Below we will discuss some of the dangers of the dark net and what cyber threat intelligence can do to protect you and your business:
Hackers R Us
Perhaps you remember the distributed denial-of-service (DDoS) attack that struck DNS provider Dyn in October 2016? The attacker crippled some of the world’s most popular sites and services including Amazon, Netflix, PayPal, Spotify and Twitter. For background, a DDoS attack floods a website or service with excessive fraudulent traffic requests until the target reaches overload and can no longer perform its duties. To do this, a hacker must first recruit a network of malware infected computers, known as a botnet, which can carry out their bidding. In the case of Dyn, the botnet was created using a large number of IoT enabled (internet of things) devices including DVRs, monitors, Wi-Fi routers and webcams.
While it’s not certain who launched the attack, theories include state sponsored hackers and cyber activists. Some cybersecurity experts think it may be the work of a script kiddie, a low level hacker that uses pre-existing codes or ‘scripts’ to launch an attack. In this case, the script kiddie went overkill. This is frightening for two reasons: First, it shows that a neophyte hacker can cripple the likes of Amazon using tools he or she got from the dark net; and secondly, that the Mirai a is botnet growing and available for hire on the dark net.
Of course, this doesn’t stop a DDoS attack. Plenty of tools are available on the dark net, including malware kits, phishing scams, spam kits for mobile devices, hackers for hire, how to guides and much, much more. Not to mention your personal information.
Theft and Thrift
The victims of identity theft will tell you that they face a lifetime of hardship as they try to overcome the damage to their name and credit. This is why it might surprise you to learn that this information is sold on the dark net for as little as $3 (or up to $30 with full information such as bank ID number, date of birth, etc.). But stealing a single credit card or identity can only last so long, which is why crafty hackers often buy and sell stolen information in bulk. And it’s not just limited to financial information.
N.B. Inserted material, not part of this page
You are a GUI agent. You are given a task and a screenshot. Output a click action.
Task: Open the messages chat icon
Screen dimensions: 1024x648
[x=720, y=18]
Take for example the over 200 million hacked Yahoo accounts for sale on the dark net; or the 68 million stolen Dropbox accounts which are now available for free. The exposed information from these accounts (which include email addresses, passwords, answers to security questions, birth dates and more) can be used in credential stuffing scams to unlock various accounts across the web (including social media, banking and business accounts); especially if the user recycles sign-in information on multiple sites or services.
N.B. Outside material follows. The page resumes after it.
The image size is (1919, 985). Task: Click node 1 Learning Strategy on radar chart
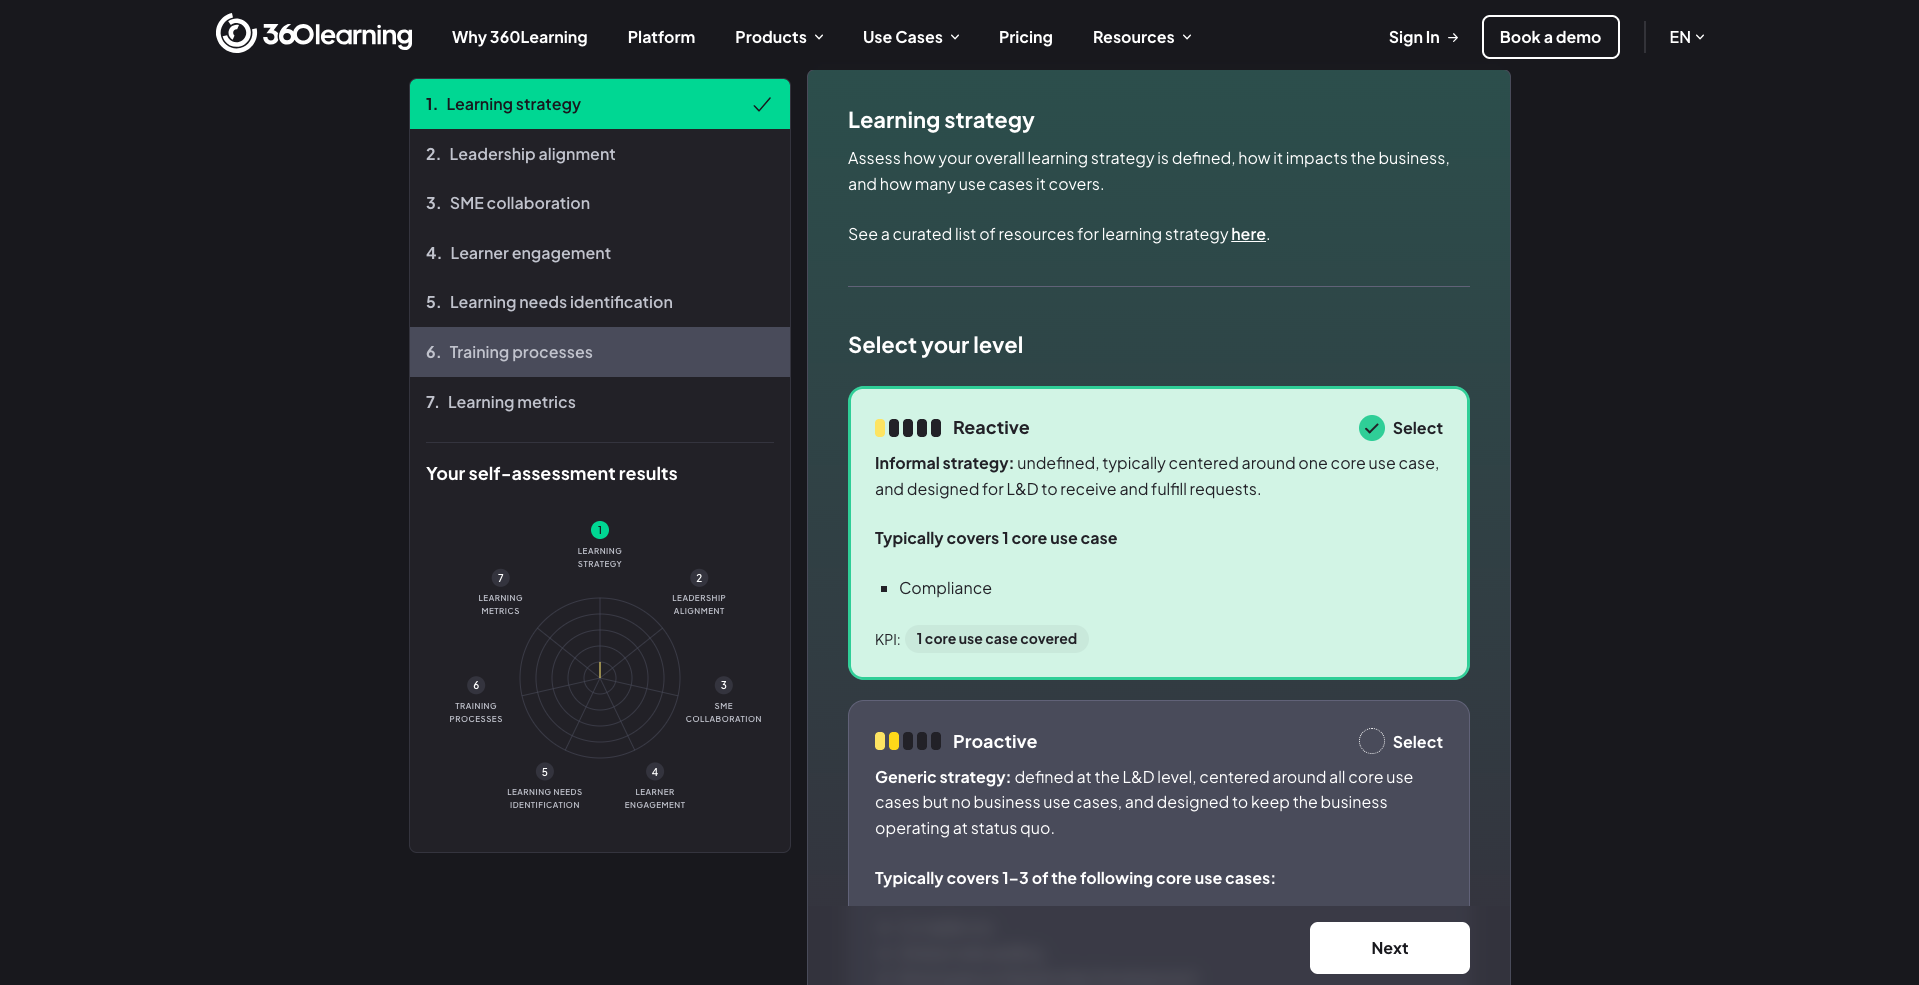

But if hacking is so ubiquitous, and its secrets are readily shared with anyone with an encrypted IP address, how can you keep your business or personal information safe?
Defensive (On)Line
The first aspect to realize is that hackers prey on the unaware. The better you educate yourself and your employees about cyber threat intelligence, the better chance you have at guarding against a data breach.
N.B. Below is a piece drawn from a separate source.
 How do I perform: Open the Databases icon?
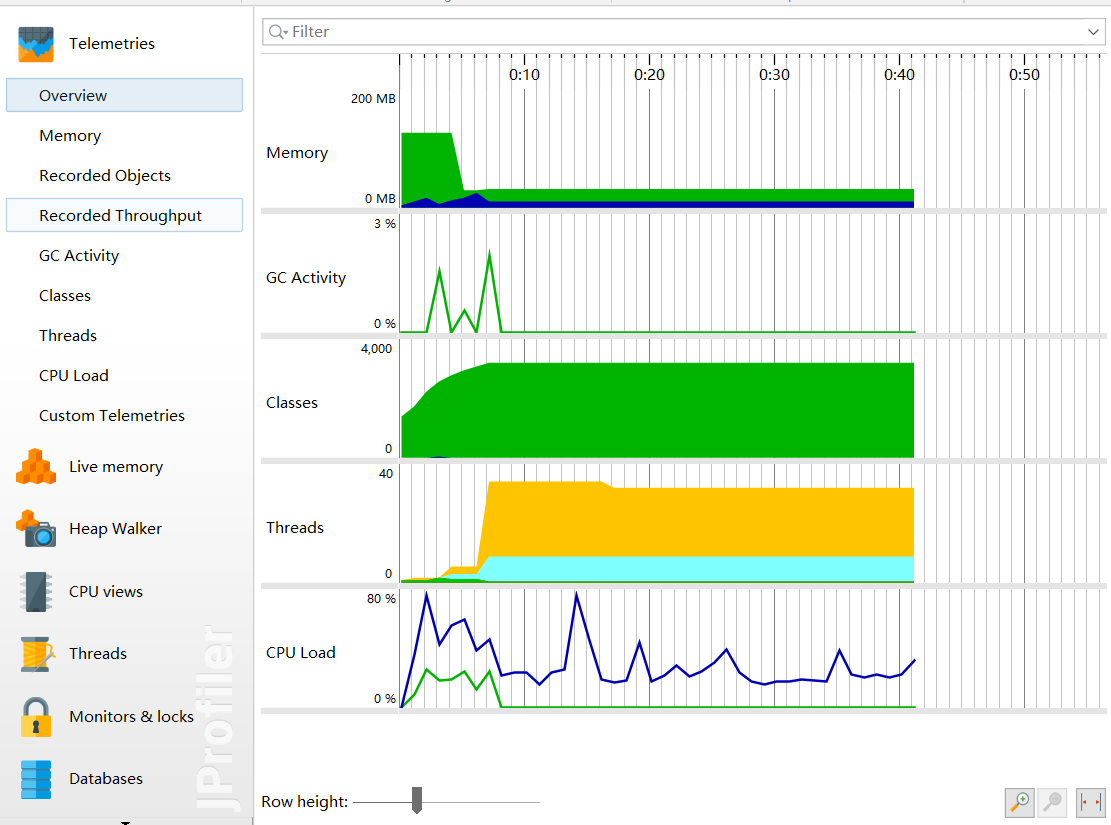pyautogui.click(x=35, y=779)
Take the following active steps to improve your cybersecurity protocol and reduce the likelihood of becoming a victim:
- Never reuse the same password for multiple sites and services – a single breach could compromise all your accounts.
- Change your password regularly. The Yahoo and Dropbox accounts were compromised on a corporate level and it took years for the public to learn about it. Even if it’s not your fault, hackers may have your information.
- Avoid opening links, emails or attachments from people you do not know well. This is the quickest and easiest way for hackers to infect your computer.
- Change the default security on all your devices immediately after activation. The Mirai botnet, for example, spreads by decrypting common default passwords for IoT devices.
The final step is to mitigate attacks before they can become problems. While firewall protections and antivirus programs can block malware and malicious code from infiltrating your device, it’s probably a good idea to work with a reputable cybersecurity provider to shield your company against sophisticated attacks.